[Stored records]
= Beginning of Section =
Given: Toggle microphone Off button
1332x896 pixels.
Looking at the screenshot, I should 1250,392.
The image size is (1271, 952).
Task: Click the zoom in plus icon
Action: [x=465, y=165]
= End of Section =
WORK INSTRUCTIONS:
Could you write out every entry above exactly as it appears?

TASK ANSWER:
Given: Toggle microphone Off button
1332x896 pixels.
Looking at the screenshot, I should 1250,392.
The image size is (1271, 952).
Task: Click the zoom in plus icon
Action: [x=465, y=165]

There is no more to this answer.